Rechtsprechung / Amtsgericht Oranienburg / 2016
Amtsgericht Oranienburg Beschluss vom 11.08.2016 – 91 M 712/14
Tenor§
Auf den Antrag der Gläubigervertreter vom 03.02.2016 wird angeordnet, dass der Drittschuldner zur Ermittlung des monatlich pfändbaren Betrages des monatlichen Arbeitseinkommens des Schuldners wie folgt zu verfahren hat:
Zunächst ist zu dem nach Abzug von Sozialversicherungsbeiträgen und Steuerbeträgen ermittelten Nettoeinkommen des Schuldners ein Betrag in Höhe von 296,55 Euro hinzuzurechnen. Aus dem sich daraus ergebenden Betrag ist durch den Drittschuldner in entsprechender Anwendung der Tabelle zu § 850c ZPO unter Berücksichtigung der im Beschluss des hiesigen Vollstreckungsgerichts vom 08.01.2015 getroffenen Anordnungen der pfändbare Betrag des Einkommens des Schuldners zu ermitteln. Dieser Betrag steht dann dem Gläubiger zu.
Gründe§
Mit Schreiben vom 03.02.2016 wurde durch die Gläubigerseite beantragt, die im Pfändungsfreibetrag gemäß § 850c ZPO für die Unterkunft berücksichtigten Beträge für die Unterkunft in Höhe von 296,55 Euro unberücksichtigt zu lassen, weil der Schuldner tatsächlich keine Kaltmiete zahlt.

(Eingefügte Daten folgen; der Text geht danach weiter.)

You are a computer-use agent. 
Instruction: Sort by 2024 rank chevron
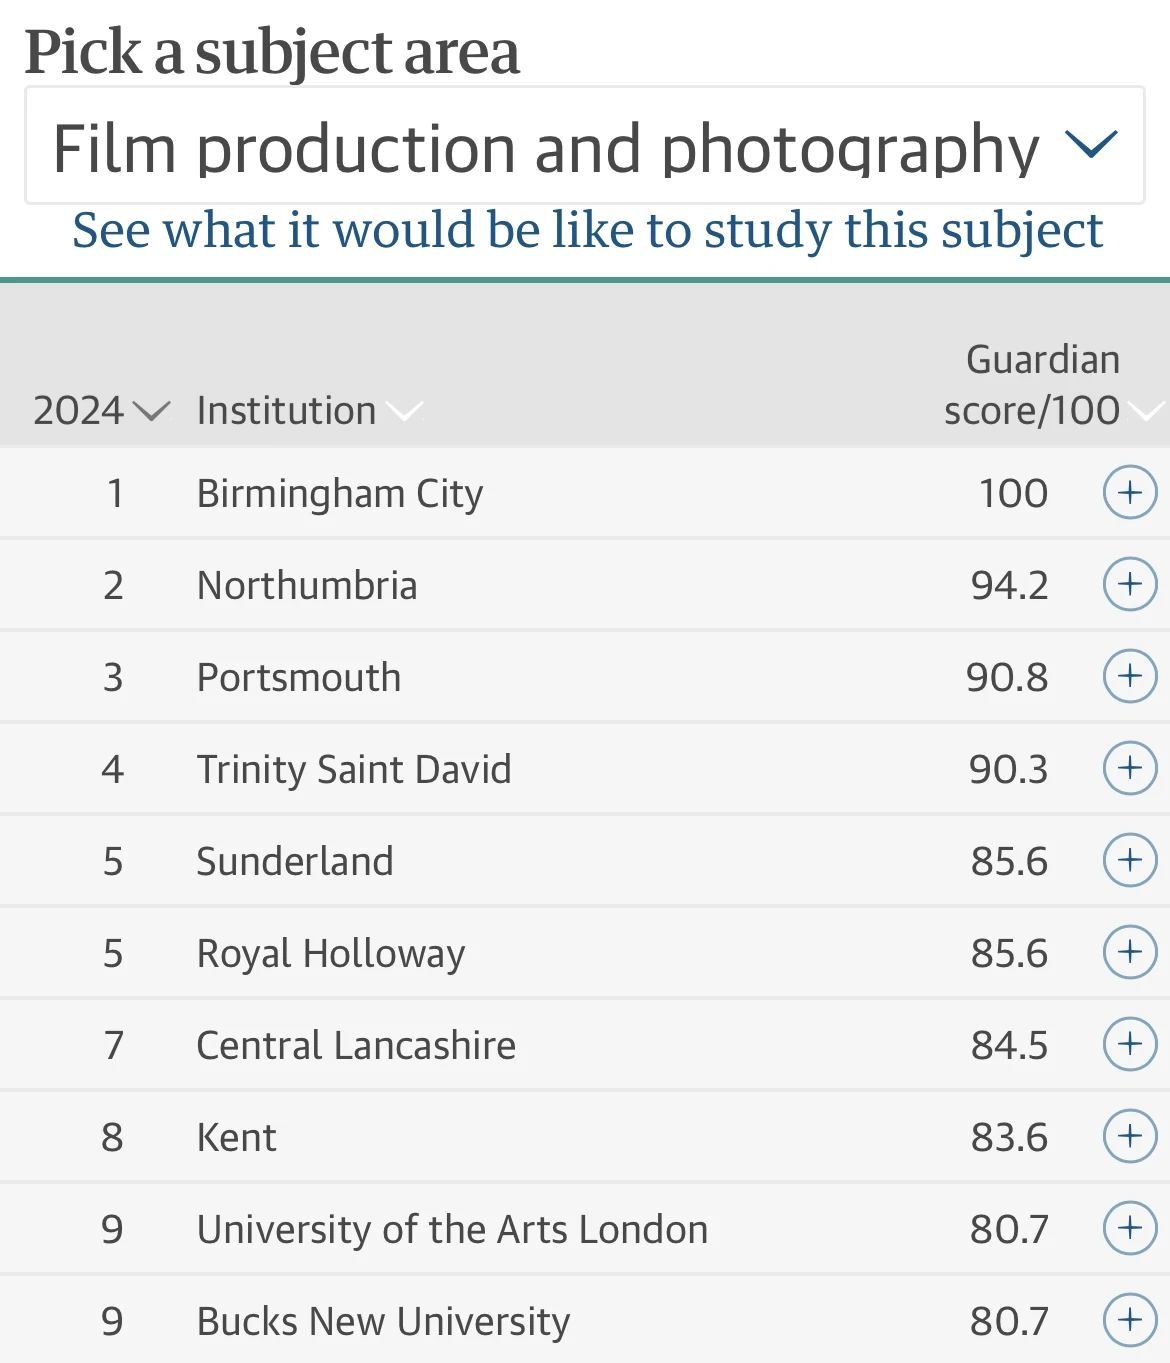151,411
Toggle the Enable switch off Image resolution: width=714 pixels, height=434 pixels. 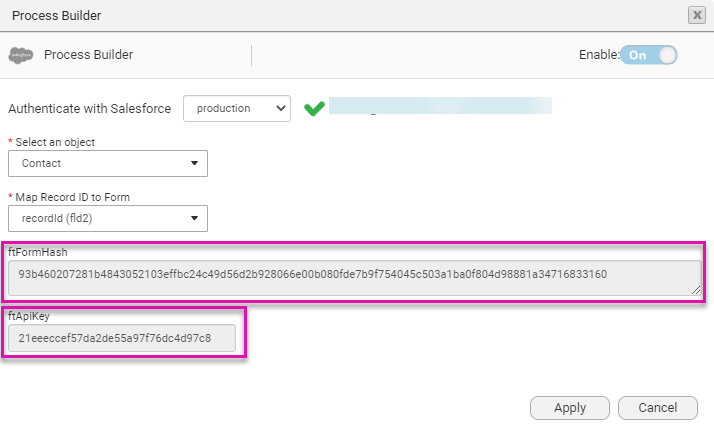tap(649, 55)

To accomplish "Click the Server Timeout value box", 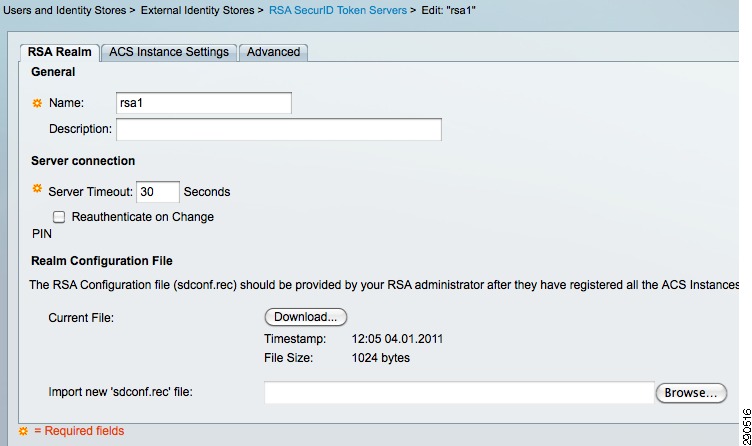I will pyautogui.click(x=158, y=192).

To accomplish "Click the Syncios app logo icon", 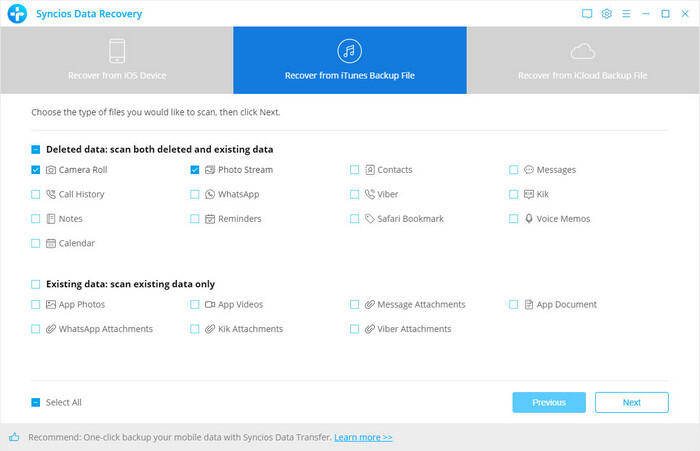I will (x=18, y=14).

Glaubhaft gemacht wurde dies durch Vorlage einer eidesstattlichen Versicherung des Schuldners, er müsse keine Kaltmiete zahlen. Er hatte in der eidesstattlichen Versicherung lediglich angegeben, er müsse eine monatliche Pauschale für Strom, Gas, Wasser und Abfall zahlen. Der Schuldner hat hierauf mit Schreiben vom 23.02.2016 vorgetragen, dass diese monatliche Pauschale vom Sozialamt (Job Center) als Grundmiete anerkannt wurde, so dass dieser Betrag auch hier als Miete zu berücksichtigen sei. Trotz Nachfrage hat der Schuldner hierüber jedoch keine Nachweise vorgelegt, so dass diese Einwendungen keine Berücksichtigung finden konnten.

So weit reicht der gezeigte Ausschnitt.